** Opening Record set block **

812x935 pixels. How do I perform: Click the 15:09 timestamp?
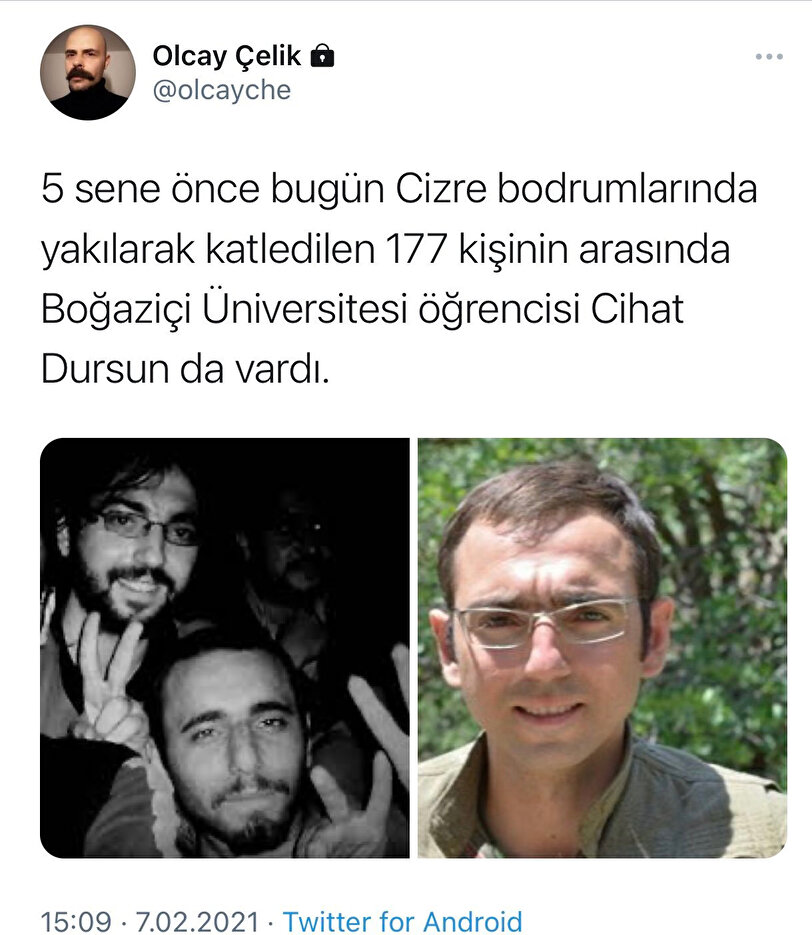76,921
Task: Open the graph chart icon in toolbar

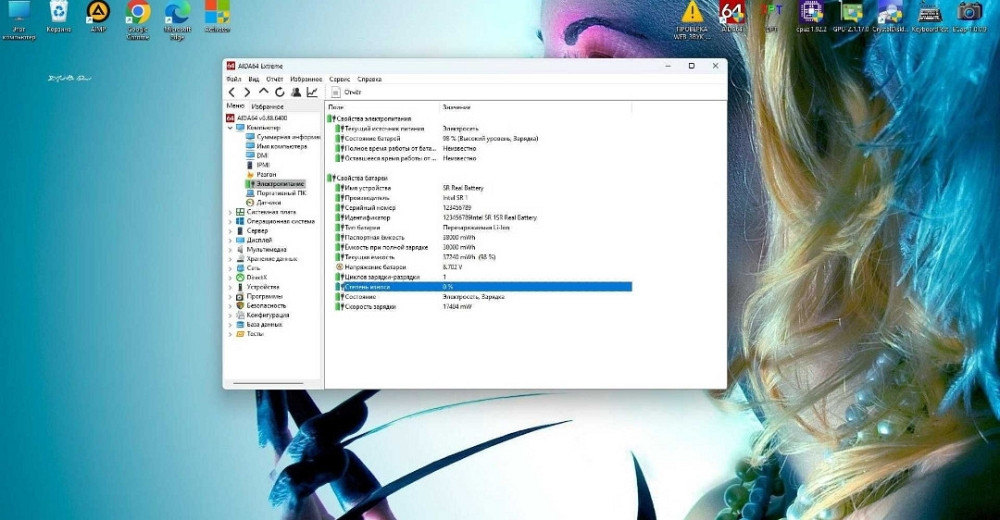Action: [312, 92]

** Closing Record set block **
** Opening Record set block **

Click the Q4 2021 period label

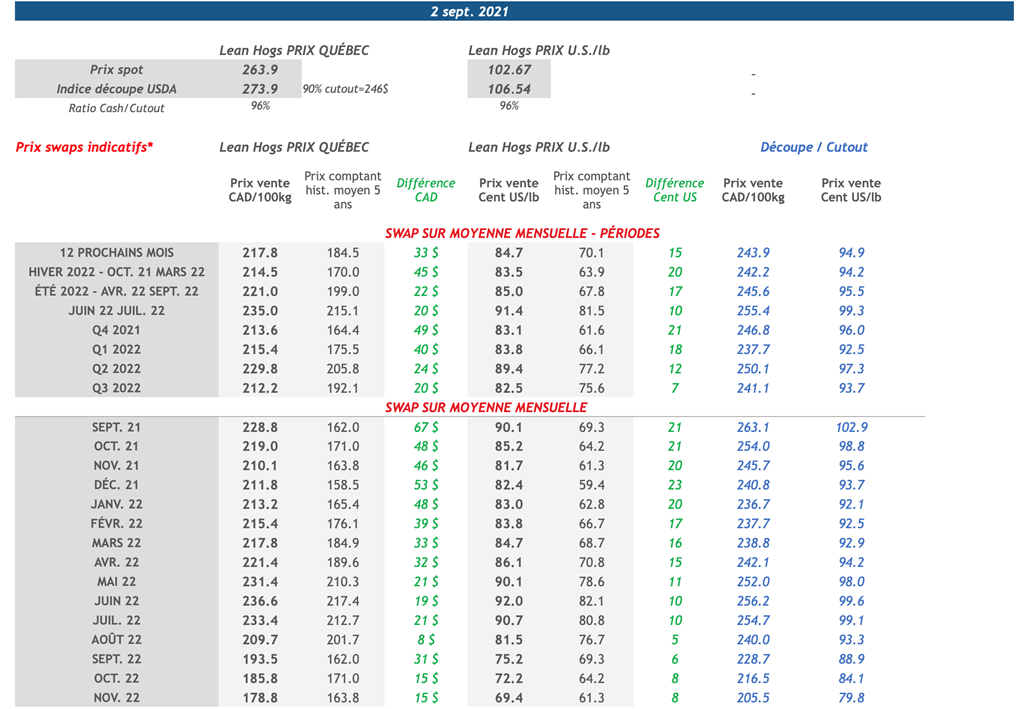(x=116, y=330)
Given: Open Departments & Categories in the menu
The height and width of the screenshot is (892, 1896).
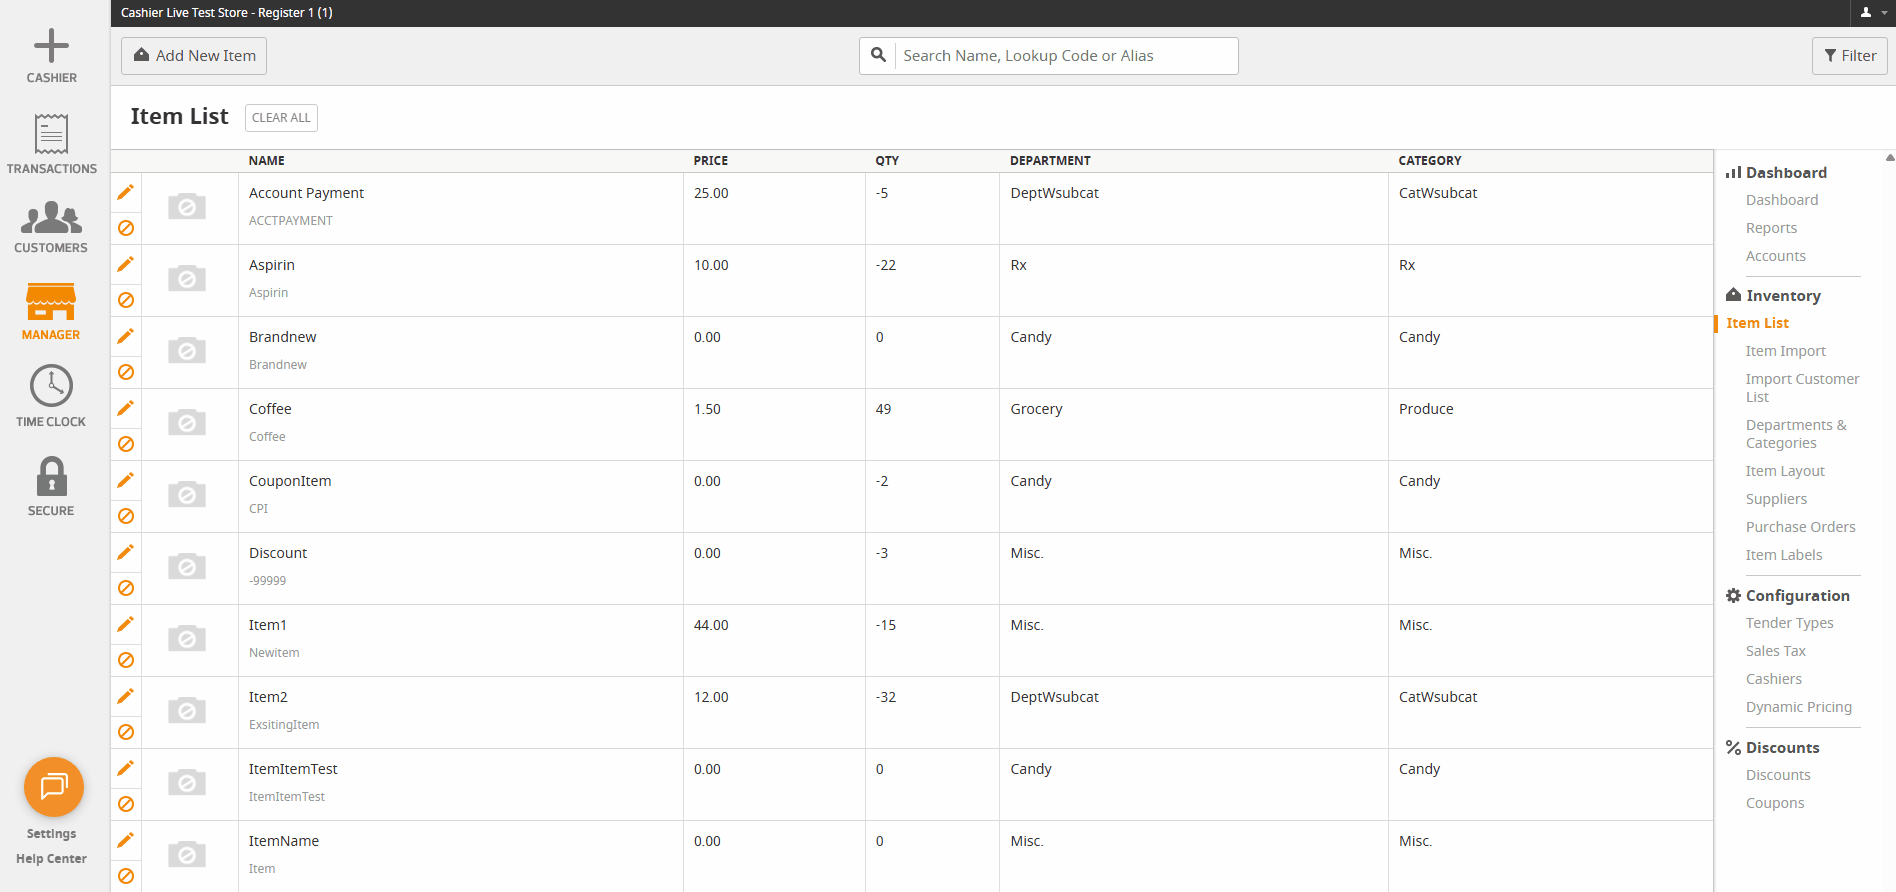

** Closing Record set block **

- What you should do -
Using the records above, return verbatim only the part that opens with the line containing "Click the Q4 2021 period label" and closes with the line containing "The height and"; pictures stay out.

- Completed exercise -
Click the Q4 2021 period label

(x=116, y=330)
Given: Open Departments & Categories in the menu
The height and width of the screenshot is (892, 1896).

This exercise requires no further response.